**Soal Latihan**
A. Jawablah pertanyaan berikut berdasarkan teks tentang tradisi Baratan.
(i) Apa arti kata bahasa Arab 'Baraatan'?
(ii) Di masjid mana penyelenggaraan Baratan biasanya dipusatkan?
(iii) Surat apa yang dibaca tiga kali secara bersama-sama?
B. Teruskan teks tentang tradisi Baratan mulai dari kalimat terakhirnya.

**Teks Sumber**
──────

- Beranda
- Komunitas
- Regional
- Karesidenan Pati
Tradisi Pesta Baratan di Kabupaten Jepara


TS
ebipo
Tradisi Pesta Baratan di Kabupaten Jepara
Tradisi Baratan adalah budaya masyarakat Kaliyamatan, Jepara, Jawa Tengah, dalam menyambut bulan Ramadan. Sebuah tradisi berupa arak-arakan lampion yang biasa dilaksanakan sejak 15 hari sebelum Puasa Ramadan.
Istilah Baratan berasal dari kata bahasa Arab, 'Baraatan' yang artinya terbebas dari dosa. Tapi bisa juga berarti ‘Baraah’ atau Keselamatan, dan ‘Barakah’ yang bermakna Keberkahan.
Tradisi ini bisa diartikan untuk mewakili ekspresi rasa syukur warga masyarakat terkait dengan Nisfu Syaban hingga mereka bisa bertemu kembali dengan bulan suci Ramadan untuk menjalankan puasa.
Malam Nisfu Syaban adalah malam pergantian buku catatan amal perbuatan manusia akan ditutup, dan diganti dengan buku catatan yang baru untuk setahun kedepan. Sekaligus juga persiapan fisik dan mental dalam menghadapi Ramadan sehingga diharapkan hati selalu bersih saat menjalankan ibadah puasa..
1. Pelaksanaan Baratan

Sumber Gambar
Penyelenggaraan baratan cukup sederhana, biasanya dipusatkan di Masjid Al Makmur di Desa Kriyan Kecamatan Kalinyamatan. Tradisi ini diawali setelah salat maghrib. Usai shalat maghrib warga setempat yang beragama Islam tidak langsung pulang.
Mereka akan tetap berada di masjid atau musholla untuk berdo’a bersama. Surat Yasin dibaca tiga kali secara bersama-sama, dilanjutkan salat isya berjamaah. Kemudian memanjatkan doa nisfu syaban dipimpin ulama atau kiai setempat.
Setelah itu, warga akan menuju pelataran masjid untuk bergabung dengan warga lainnya, mereka akan makan menikmati nasi puli bersama-sama tanpa membedakan suku maupun agama. Usai menikmati makan bersama, warga lalu menyaksikan arak-arakan lampion.
2. Nasi Puli Menyatukan Umat

Sumber Gambar
Dalam tradisi baratan menyambut datangnya bulan suci Ramadan, kaum perempuan secara bergotong royong akan mengolah makanan yang dibuat dan dihidangkan hanya pada saat nisfu sya'ban yaitu nasi puli. Puli artinya memuliakan atau memuji Allah SWT. Namun istilah puli bisa juga berarti ‘Afwu Lii’ (bahasa Arab) yaitu maafkanlah aku.

──────

**Bahan**
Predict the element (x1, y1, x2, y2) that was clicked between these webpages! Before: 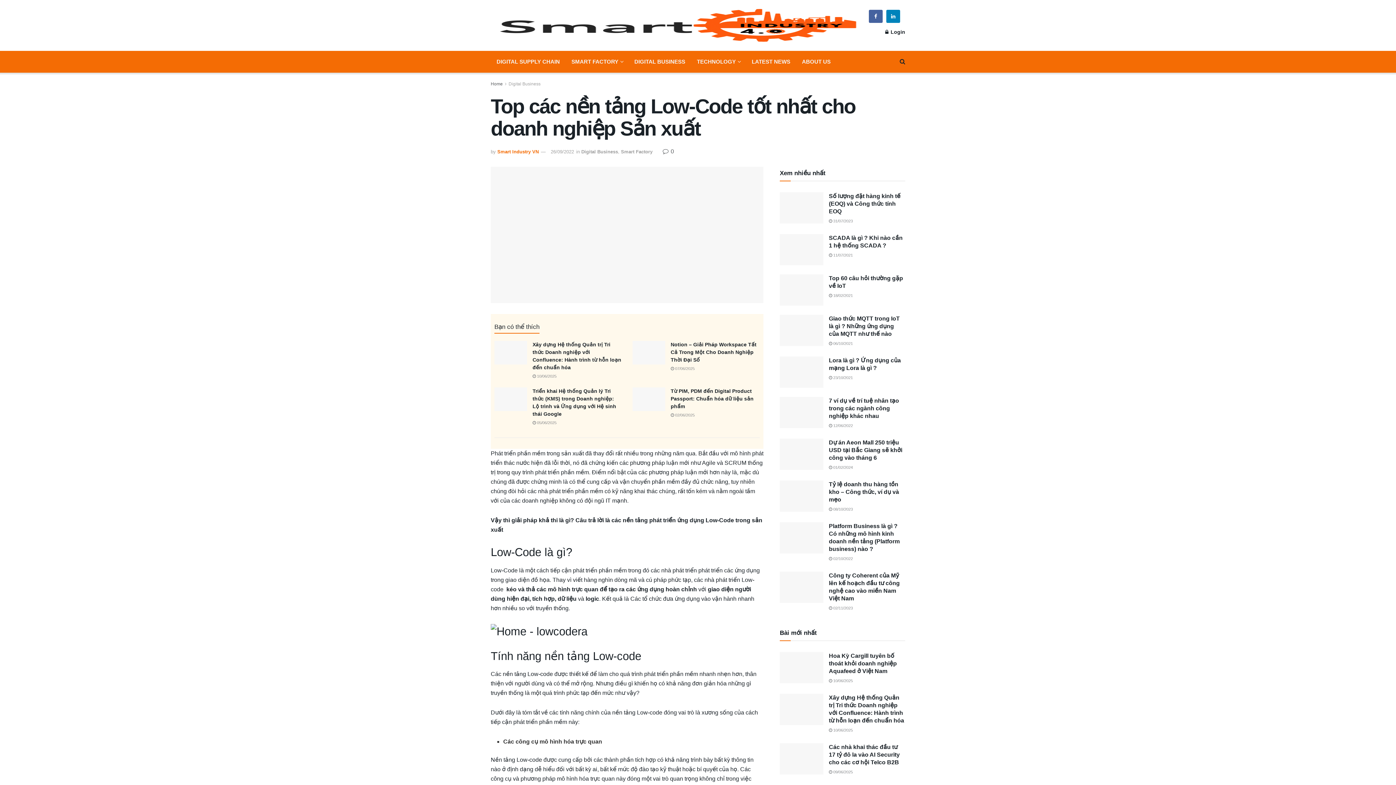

──────

**Jawaban Latihan**
A.
(i) Terbebas dari dosa.
(ii) Masjid Al Makmur di Desa Kriyan, Kecamatan Kalinyamatan.
(iii) Surat Yasin.

B.
Nasi puli ini diyakini masyarakat merupakan peninggalan dari Sunan Kalijaga untuk menyatukan umat pada saat itu. Puli terbuat dari bahan beras dan ketan yang ditumbuk halus dan disajikan dengan parutan kelapa yang dibakar yang telah diberi bumbu atau tanpa dibakar.
kala itu Sunan Kalijaga ingin mempersatukan umat Islam dan nonmuslim. Untuk itu, Sunan Kalijaga memanfaatkan momentum Nisfu Sya'ban. Semua orang diajak memasak nasi yang diberi kunyit, garam dan bonggol serai, yang kemudian dikenal saat ini nasi puli.
Nasi puli menjadi hidangan utama dalam tradisi baratan saat peringatan Nisfu Sya'ban. Hal ini dikaitkan dengan niat Sunan Kalijaga yang ingin mempersatukan umat yang berbeda keyakinan untuk selalu rukun dan saling menghargai serta saling membantu.
3. Asal Usul Tradisi Baratan

Sumber Gambar
Jika membaca tentang asal usul tradisi baratan ini, ternyata ada dalam berbagai versi. Meski hingga saat ini belum ada penelitian khusus yang membahas tradisi ini, namun terdapat tiga versi sejarah adanya tradisi Baratan.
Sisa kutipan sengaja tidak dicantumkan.